▸ **Task directions**:
The data must be returned exactly. No line may be left out.

▸ **Supplied records**:

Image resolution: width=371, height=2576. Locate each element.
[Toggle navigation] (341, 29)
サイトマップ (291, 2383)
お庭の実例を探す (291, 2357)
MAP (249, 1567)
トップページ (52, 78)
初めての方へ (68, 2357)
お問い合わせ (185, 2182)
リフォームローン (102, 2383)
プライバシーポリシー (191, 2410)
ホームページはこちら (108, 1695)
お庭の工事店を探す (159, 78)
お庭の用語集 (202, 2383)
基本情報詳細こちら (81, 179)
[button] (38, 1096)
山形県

▸ **Reply**:
Image resolution: width=371, height=2576. Locate each element.
[Toggle navigation] (341, 29)
サイトマップ (291, 2383)
お庭の実例を探す (291, 2357)
MAP (249, 1567)
トップページ (52, 78)
初めての方へ (68, 2357)
お問い合わせ (185, 2182)
リフォームローン (102, 2383)
プライバシーポリシー (191, 2410)
ホームページはこちら (108, 1695)
お庭の工事店を探す (159, 78)
お庭の用語集 (202, 2383)
基本情報詳細こちら (81, 179)
[button] (38, 1096)
山形県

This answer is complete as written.